Child Marriage: It happens here, too
Human Rights Watch has officially launched a campaign to support a bill that could potentially end child marriage in Florida, where pregnant girls can get…
One of the most popular excuses that people have used to justify support for invading or terrorizing other countries, committing slaughters on a genocidal scale, has been the issue of child marriage. Those brute, ignorant, perverted, religious-fanatics, they’ll whine on their Reddit comment threads, how can these snowflake women in the United States act like things are hard for them here when they could be over THERE. “There”, otherwise known as a third-world developing country, typically in Central America or The Middle East, or wherever the mainstream media has demonized over the years. These concerned individuals aren’t necessarily incorrect. Girls Not Brides notes that the 20 countries with the highest rates of child marriage are all mostly in The Middle East, Northern Africa, and Sub-Saharan Africa (save for India and Nicaragua), but their logic for choosing which countries to go to war with is ironic. If child marriage is the impetus to raise arms and liberate women with our natural ‘Merican manifest destiny, then we’d need to bombard within our own borders first.

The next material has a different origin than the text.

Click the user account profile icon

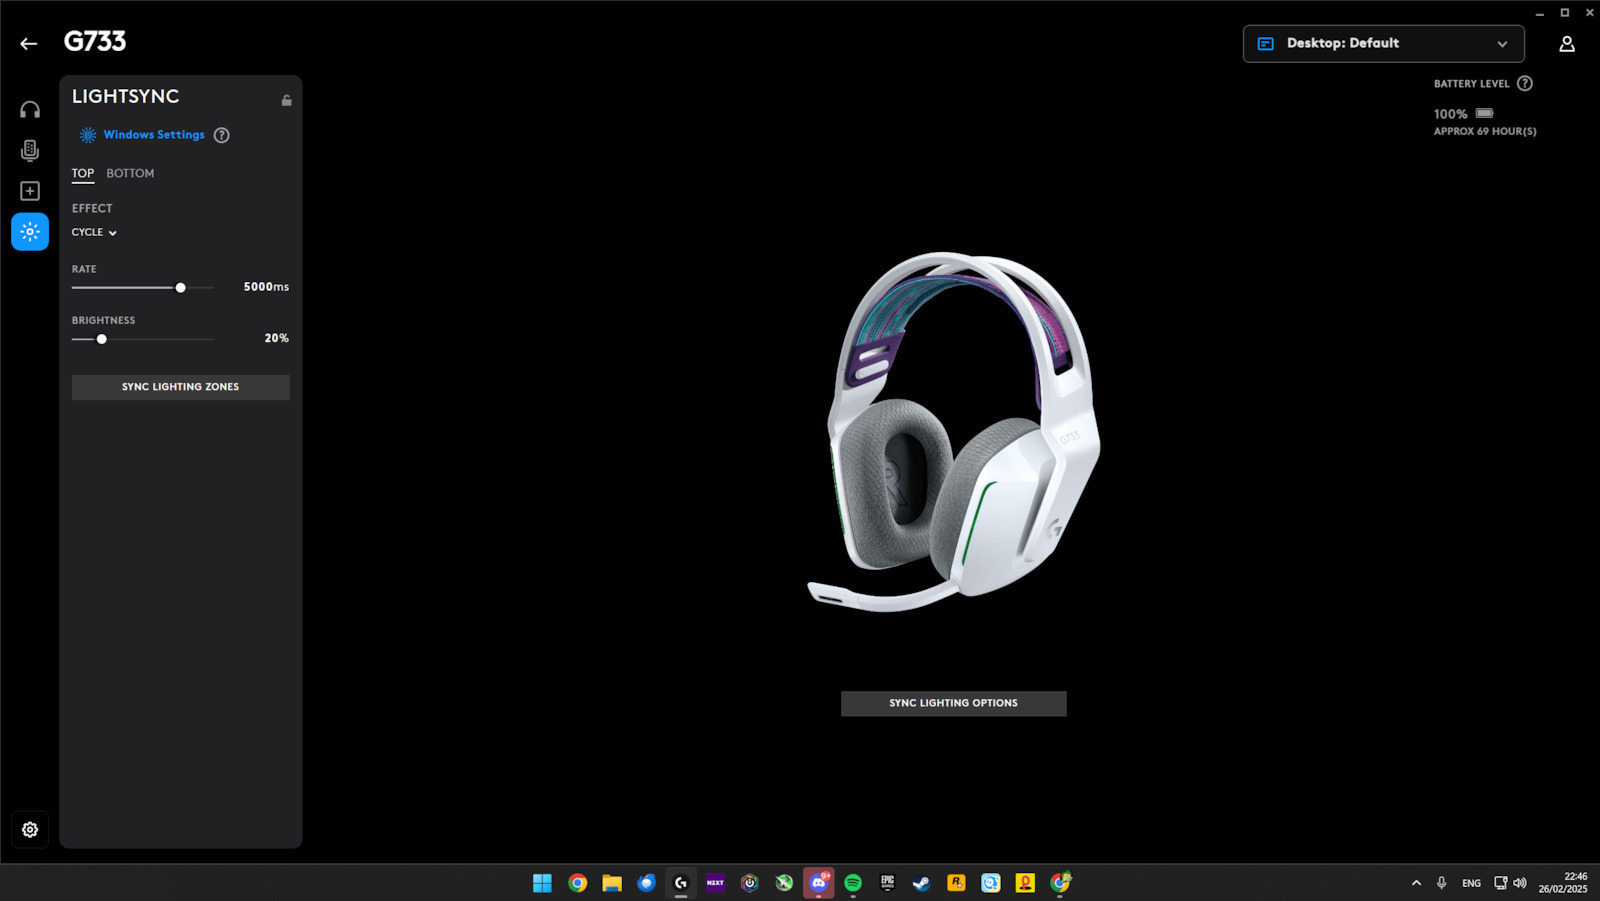[1566, 44]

Actually, if we’re really going to commit 100% to this cause, we’d need to attack almost every state in order to liberate women from the tyranny of child marriage, for in 25 states in our country there are no minimum age requirements to wed, while in the others, the age requirement ranges from 13-17 years old.
Unchained at Last found that, in the past fifteen years, approximately 250,000 children in America were forced to marry, with most being girls getting hitched to men twice their age. Pew Research Center reports that West Virginia, Texas, Oklahoma, Arkansas, Tennessee, North Carolina, Nevada, and California have the highest prevalence of child marriage, while Alaska, Rhode Island, and Maine has the least (compared to the national average).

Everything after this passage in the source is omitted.